1 thought on “American, European plovers are separate species

  1. Originally published Monday, March 21, 2011 at 3:44 PM

    Feds want to double nesting areas for shorebird

    The U.S. Fish and Wildlife Service is proposing to double the number of West Coast beaches protected for a threatened shorebird in anticipation that sea levels will be rising due to global warming.


    AP Environmental Writer

    GRANTS PASS, Ore. —

    The U.S. Fish and Wildlife Service is proposing to double the number of West Coast beaches protected for a threatened shorebird in anticipation that sea levels will be rising due to global warming.

    Prompted by a lawsuit brought by the Center for Biological Diversity, the proposal announced Monday would expand critical habitat designations for the western snowy plover in California, Oregon and Washington to a total of 68 areas covering about 28,000 acres.

    Based on U.S. Geological Survey studies, the service expects sea levels to rise about 3 feet over the next 100 years, which will completely flood some nesting areas and make others smaller as the ocean gets closer to roads, sea walls and other development, said Fish and Wildlife biologist Jim Watkins from Arcata, Calif.
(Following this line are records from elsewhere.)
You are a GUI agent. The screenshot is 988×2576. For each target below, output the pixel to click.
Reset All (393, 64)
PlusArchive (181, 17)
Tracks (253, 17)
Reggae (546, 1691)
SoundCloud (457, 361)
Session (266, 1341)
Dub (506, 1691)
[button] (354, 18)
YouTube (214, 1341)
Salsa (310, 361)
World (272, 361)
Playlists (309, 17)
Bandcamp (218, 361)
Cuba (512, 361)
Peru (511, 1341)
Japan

    Biologists estimate the snowy plover numbers no more than 2,270 individuals. Its numbers have declined as the bare sandy dunes where it lays its eggs were developed and covered with European beach grass. The birds are about the size of a tennis ball and cannot see foxes and other predators approaching in the tall grass. They were first listed as threatened in 1993.

    Under the Bush administration, Fish and Wildlife had limited the size of critical habitat to occupied areas. The new proposal includes areas suitable for nesting that the birds can occupy as their numbers increase.

    “We certainly support the increase of designated critical habitat for the plover,” Noah Greenwald of the Center for Biological Diversity said from Portland. “It absolutely needs this in order to be able to survive.”

    The proposal calls for 51 critical habitat areas in California, 13 in Oregon and four in Washington. Federal lands account for 9,040 acres, state lands 12,740 acres, and private lands 6,145 acres.

    Designation of critical habitat is required by the Endangered Species Act. Within its boundaries, the Fish and Wildlife Service has the power to review projects that are funded by the federal government, or require a federal permit, whether it is on federal, state or private land.

    The public can comment on the proposal until May 23. A final version, taking into account economic impacts, will be adopted later this year.